→ **ACTIVITY**
Retype the records below from their first line through the line holding "Task: Click the teal line in the chart", including both ends and no pictures.
-- LISTED ENTRIES follows --
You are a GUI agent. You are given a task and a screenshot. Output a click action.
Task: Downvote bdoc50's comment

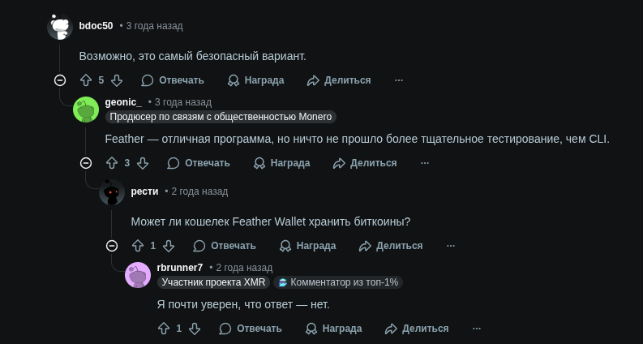pos(117,80)
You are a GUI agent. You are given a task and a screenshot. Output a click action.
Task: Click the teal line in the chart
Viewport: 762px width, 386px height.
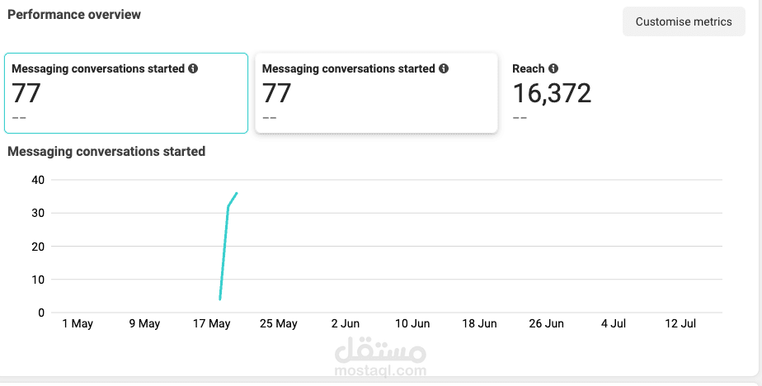(x=224, y=247)
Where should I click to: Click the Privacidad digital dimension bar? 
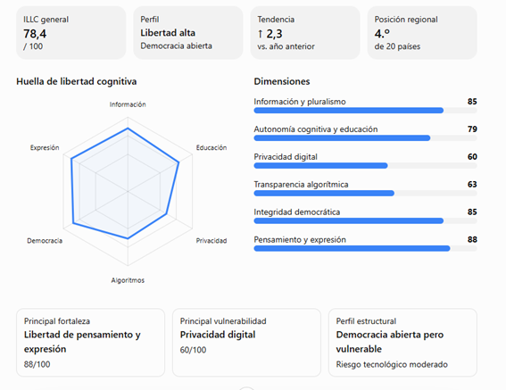pos(365,166)
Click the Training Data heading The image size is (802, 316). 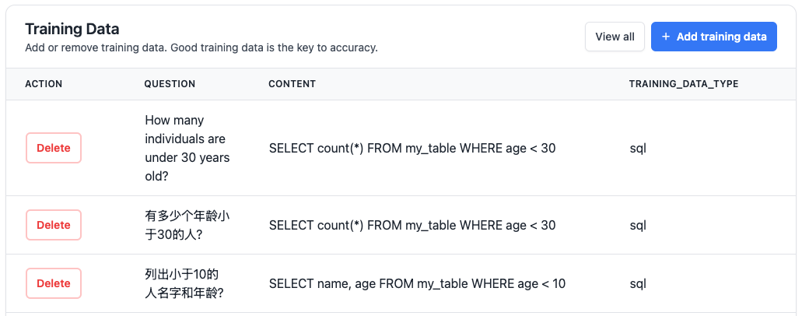click(72, 29)
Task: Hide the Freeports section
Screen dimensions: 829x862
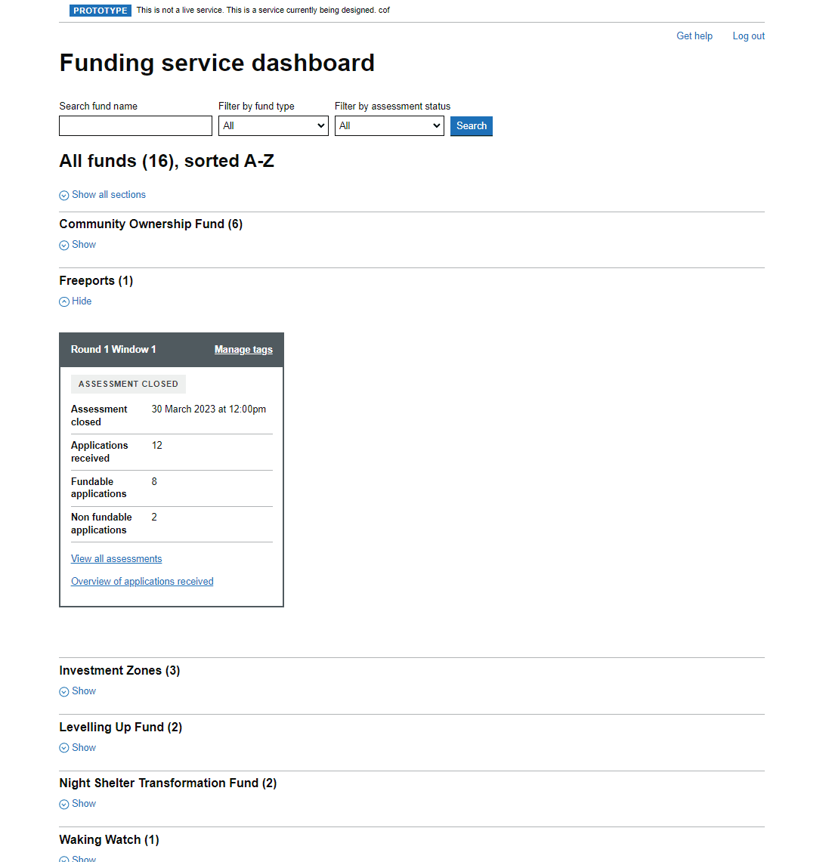Action: pyautogui.click(x=81, y=301)
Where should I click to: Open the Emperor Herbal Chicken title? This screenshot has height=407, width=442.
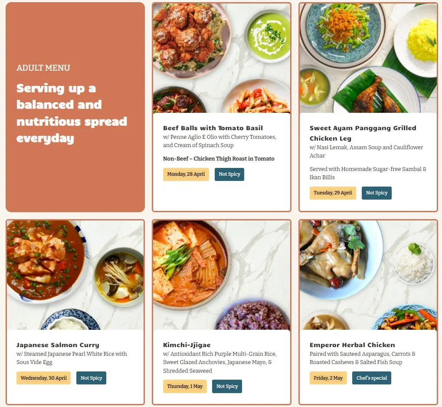click(x=352, y=345)
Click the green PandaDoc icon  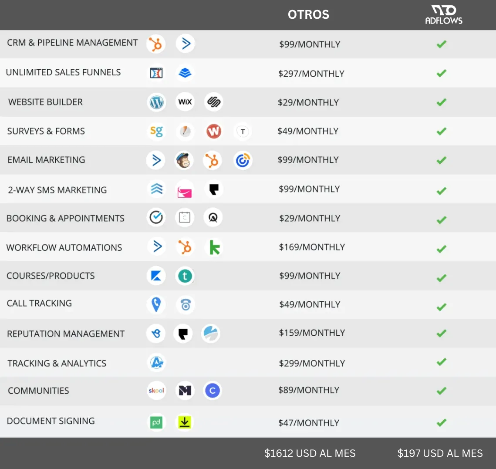tap(156, 422)
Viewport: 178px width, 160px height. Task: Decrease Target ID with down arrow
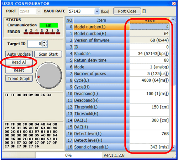coord(44,45)
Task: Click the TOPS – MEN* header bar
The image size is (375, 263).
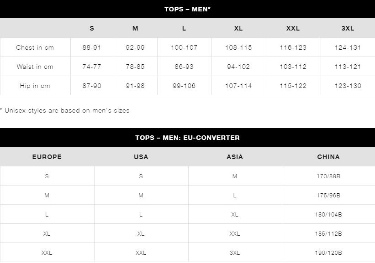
-- LISTED ENTRIES concluded --
→ **OUTPUT FOR THIS TASK**
You are a GUI agent. You are given a task and a screenshot. Output a click action.
Task: Downvote bdoc50's comment

pos(117,80)
You are a GUI agent. You are given a task and a screenshot. Output a click action.
Task: Click the teal line in the chart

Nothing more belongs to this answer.